Records provided.
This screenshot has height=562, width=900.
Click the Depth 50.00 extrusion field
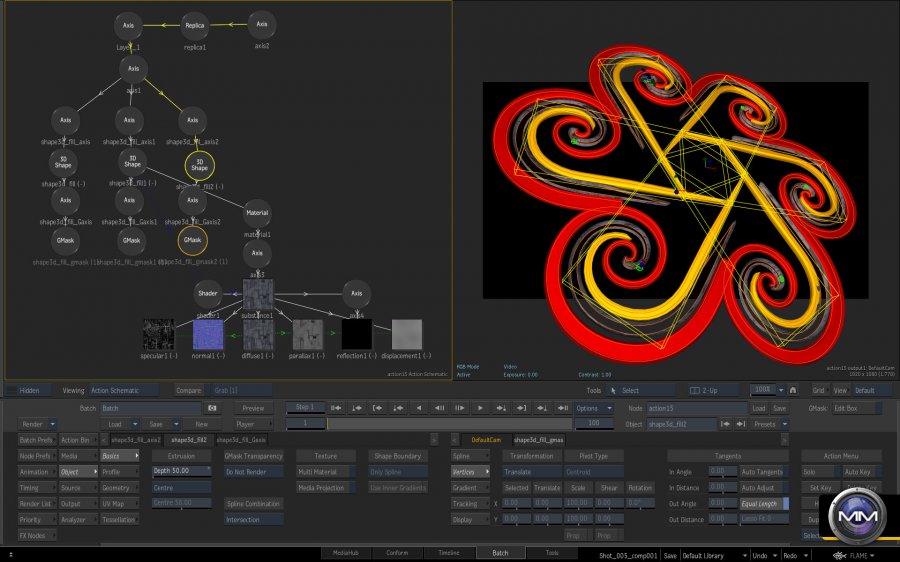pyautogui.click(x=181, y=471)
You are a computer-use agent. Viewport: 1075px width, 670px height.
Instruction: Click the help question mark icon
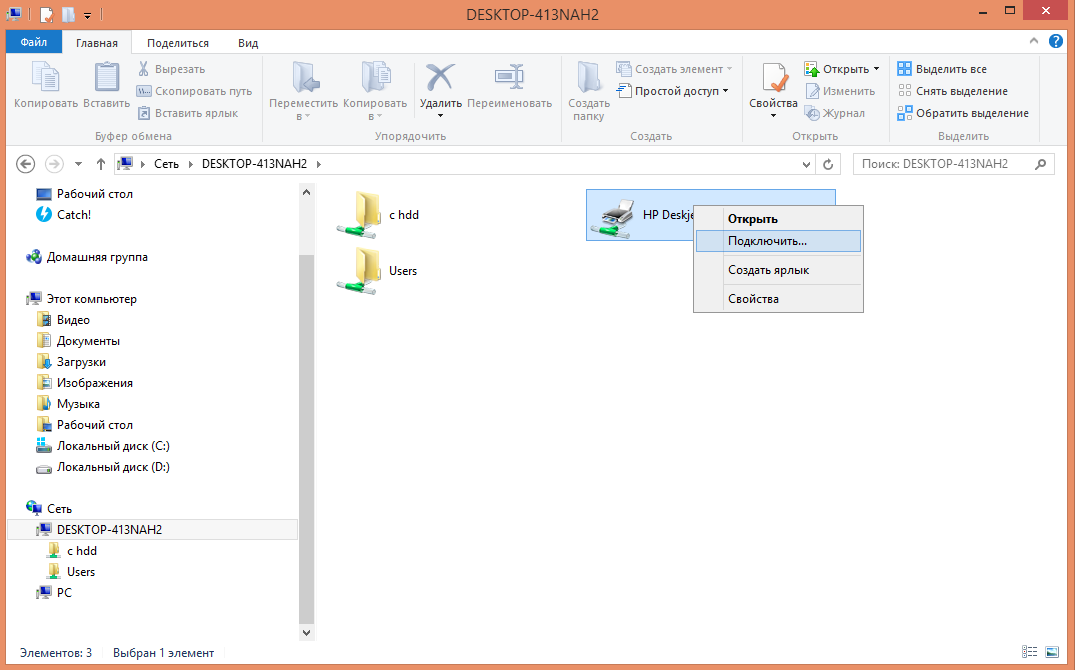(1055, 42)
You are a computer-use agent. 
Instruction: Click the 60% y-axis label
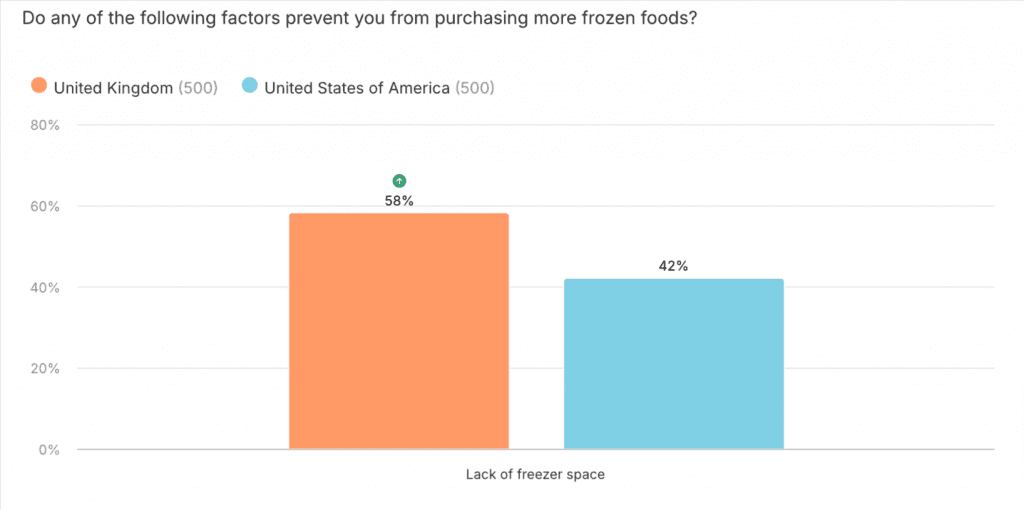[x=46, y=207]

--

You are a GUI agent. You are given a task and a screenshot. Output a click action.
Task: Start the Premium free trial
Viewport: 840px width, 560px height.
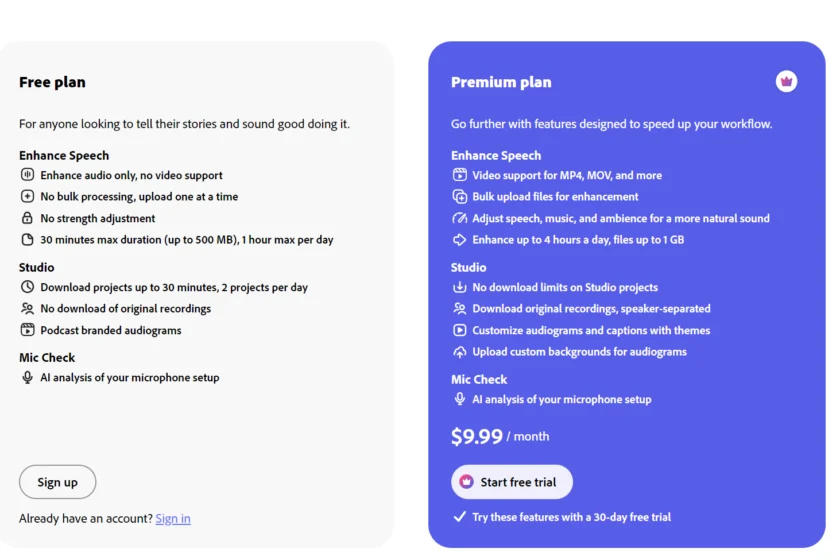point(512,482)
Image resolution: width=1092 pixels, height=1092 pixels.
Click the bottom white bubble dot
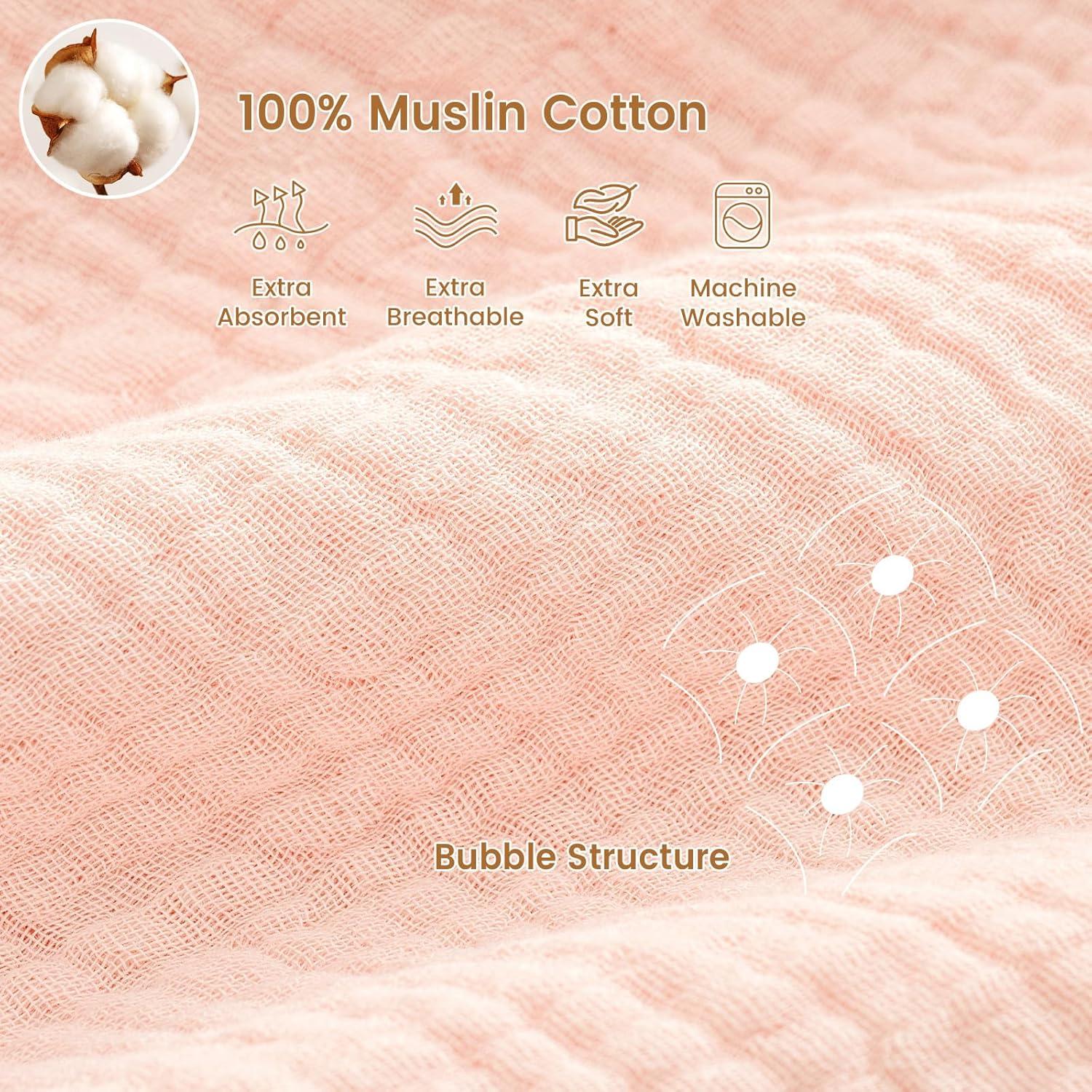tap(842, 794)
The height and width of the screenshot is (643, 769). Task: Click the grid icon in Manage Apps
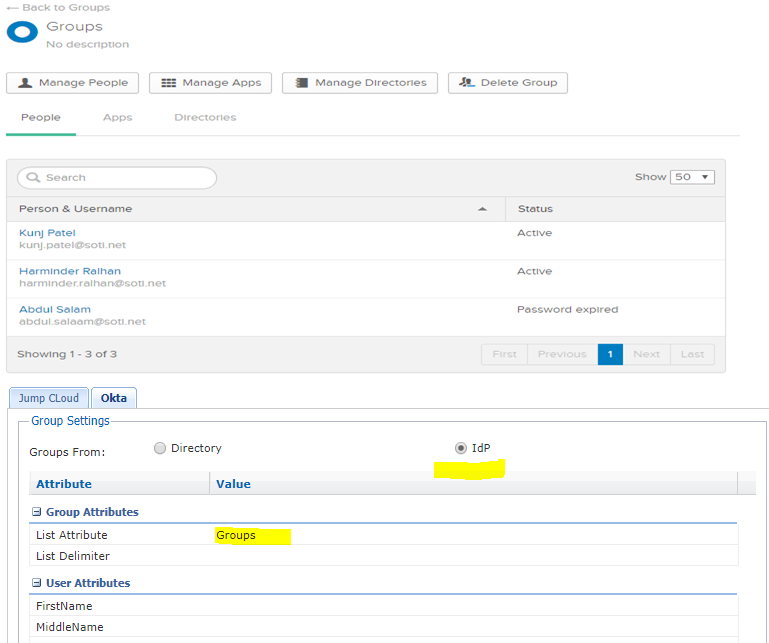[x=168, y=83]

Your assignment. Where a line in the records above contains the string "computer", return that line.

Your solution.
You are a computer-use agent. Viewport: 1075px width, 670px height.
You are a computer-use agent. 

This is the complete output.